Moreover, our Centre is heavily involved in 4 big inter-faculty projects exploring global challenges to Biobanking, Personalized Medicine, Synthetic Biology and the governance of large European research infrastructures. We are also collaborating closely with different stakeholders in establishing the Copenhagen Centre for Regulatory Sciences (CORS) at UCPH.
In that regard it appears almost impossible not to be fascinated by the amazing complexity of the technology, the legal rules and the practices that attempt to enhance and regulate pharmaceutical innovation in a utilitarian and safe manner. Perhaps our discussion today will touch upon put one or two pieces of a puzzle, while the optimal solution might consist of thousands of pieces. At the same time, it appears as if it is going to be an eternal puzzle.

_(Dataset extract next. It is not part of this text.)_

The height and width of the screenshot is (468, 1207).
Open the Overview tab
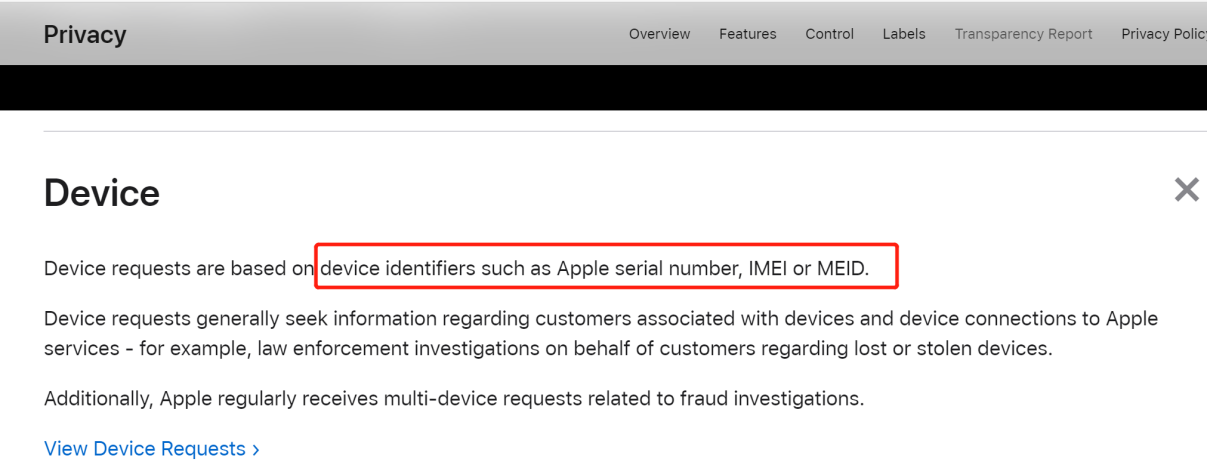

Perhaps, the complete and perfect solution will never be revealed, since the shape of the perfect solution is continuously shifting in the face of technological, legal, sociological and economic changes and realities.
Thus it is probably better to speak of a calibration process, where the ultimate goal is to find a dynamic and sustainable balance between competing and interacting values, such as access to technology and health care, dynamic and static competition, ethical values legal certainty and practicability, as well as the goal to provide incentives for research for the greatest public good.
Considering global health threats and the rapidly evolving complexity of science and technological applications, which is reflected in an ever more sophisticated network of relevant legal rules and interests, it seems to be increasingly important that interdisciplinary research develops its channels of communication and brings together academics, practitioners, stakeholders, and decision-makers from various scientific fields in order to refine the system both on the pre- and post-grant level. This might make it possible to at least narrow down the amplitude in which the scale should be allowed to swing and thereby to reduce the costs of the system and increase its benefits.
How exactly an optimal balance could be achieved would be the ultimate result. I predict that our discussions today will boil down to a mutual finding that – for some reason – is very common in this area :
“We need more research and evidence!”